- **The data**:
========================================
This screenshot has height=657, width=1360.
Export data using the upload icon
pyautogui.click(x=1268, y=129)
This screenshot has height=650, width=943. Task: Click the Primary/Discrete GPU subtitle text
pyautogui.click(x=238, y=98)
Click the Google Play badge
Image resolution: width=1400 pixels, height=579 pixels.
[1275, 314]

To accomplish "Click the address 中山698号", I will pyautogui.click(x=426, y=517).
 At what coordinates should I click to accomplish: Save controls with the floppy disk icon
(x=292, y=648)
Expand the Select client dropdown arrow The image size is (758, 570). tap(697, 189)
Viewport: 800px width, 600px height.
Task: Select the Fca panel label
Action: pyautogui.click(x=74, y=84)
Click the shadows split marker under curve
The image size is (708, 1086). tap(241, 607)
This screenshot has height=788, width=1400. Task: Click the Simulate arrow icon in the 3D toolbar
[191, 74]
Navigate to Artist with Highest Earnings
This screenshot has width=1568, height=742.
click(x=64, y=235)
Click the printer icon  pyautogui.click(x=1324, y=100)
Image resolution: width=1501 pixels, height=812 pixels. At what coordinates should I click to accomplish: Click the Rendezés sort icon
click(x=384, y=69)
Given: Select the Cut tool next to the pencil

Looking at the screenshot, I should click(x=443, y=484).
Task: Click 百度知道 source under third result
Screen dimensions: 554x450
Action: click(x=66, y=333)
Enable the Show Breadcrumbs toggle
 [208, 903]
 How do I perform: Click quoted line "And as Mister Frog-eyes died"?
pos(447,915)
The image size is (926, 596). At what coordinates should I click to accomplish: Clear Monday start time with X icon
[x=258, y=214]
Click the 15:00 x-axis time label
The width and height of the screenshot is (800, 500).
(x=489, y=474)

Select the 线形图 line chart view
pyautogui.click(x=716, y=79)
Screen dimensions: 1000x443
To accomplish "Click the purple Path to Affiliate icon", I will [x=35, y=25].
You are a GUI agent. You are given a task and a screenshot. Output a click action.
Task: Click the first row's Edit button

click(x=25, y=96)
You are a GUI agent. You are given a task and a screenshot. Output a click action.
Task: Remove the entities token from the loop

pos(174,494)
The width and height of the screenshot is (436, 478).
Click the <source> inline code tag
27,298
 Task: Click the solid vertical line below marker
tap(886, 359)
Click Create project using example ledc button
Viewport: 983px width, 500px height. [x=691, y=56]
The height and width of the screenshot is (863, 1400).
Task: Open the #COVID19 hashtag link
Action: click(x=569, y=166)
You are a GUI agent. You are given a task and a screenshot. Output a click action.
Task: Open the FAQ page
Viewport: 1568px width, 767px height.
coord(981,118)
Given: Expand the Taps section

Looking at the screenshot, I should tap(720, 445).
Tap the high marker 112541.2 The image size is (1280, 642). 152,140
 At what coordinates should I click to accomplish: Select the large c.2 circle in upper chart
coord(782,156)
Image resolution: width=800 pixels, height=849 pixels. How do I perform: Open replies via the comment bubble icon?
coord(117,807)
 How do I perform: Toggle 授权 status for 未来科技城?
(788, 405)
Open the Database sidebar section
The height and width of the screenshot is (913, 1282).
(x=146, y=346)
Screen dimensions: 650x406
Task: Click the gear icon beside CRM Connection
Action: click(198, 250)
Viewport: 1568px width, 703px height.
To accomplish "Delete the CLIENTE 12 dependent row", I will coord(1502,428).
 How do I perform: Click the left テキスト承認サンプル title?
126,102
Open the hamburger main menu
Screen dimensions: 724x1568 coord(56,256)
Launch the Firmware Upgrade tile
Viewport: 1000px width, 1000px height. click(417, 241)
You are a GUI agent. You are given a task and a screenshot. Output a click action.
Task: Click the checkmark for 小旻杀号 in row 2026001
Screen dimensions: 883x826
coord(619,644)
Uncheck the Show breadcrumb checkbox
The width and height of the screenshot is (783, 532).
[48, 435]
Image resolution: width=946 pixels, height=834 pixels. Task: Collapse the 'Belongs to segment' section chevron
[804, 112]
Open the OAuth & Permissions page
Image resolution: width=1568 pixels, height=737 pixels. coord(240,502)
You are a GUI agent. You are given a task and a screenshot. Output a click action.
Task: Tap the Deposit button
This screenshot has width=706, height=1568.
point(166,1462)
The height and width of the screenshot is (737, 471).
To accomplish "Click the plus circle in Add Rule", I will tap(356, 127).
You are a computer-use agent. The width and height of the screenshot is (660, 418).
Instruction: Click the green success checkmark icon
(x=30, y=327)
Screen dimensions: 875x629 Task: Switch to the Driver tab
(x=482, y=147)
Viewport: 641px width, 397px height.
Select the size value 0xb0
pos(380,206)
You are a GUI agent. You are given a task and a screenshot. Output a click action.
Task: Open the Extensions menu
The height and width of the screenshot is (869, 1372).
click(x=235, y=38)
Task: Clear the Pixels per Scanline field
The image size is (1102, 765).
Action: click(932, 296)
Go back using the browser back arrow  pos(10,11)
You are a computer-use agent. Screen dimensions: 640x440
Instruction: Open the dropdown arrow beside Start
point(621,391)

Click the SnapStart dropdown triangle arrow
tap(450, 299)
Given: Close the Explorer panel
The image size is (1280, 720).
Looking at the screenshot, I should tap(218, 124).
========================================
- **How to complete this task**:
Every line of the material above that includes the string "computer" is required.

- **Task result**:
You are a computer-use agent. The width and height of the screenshot is (660, 418).
You are a computer-use agent. Screen dimensions: 640x440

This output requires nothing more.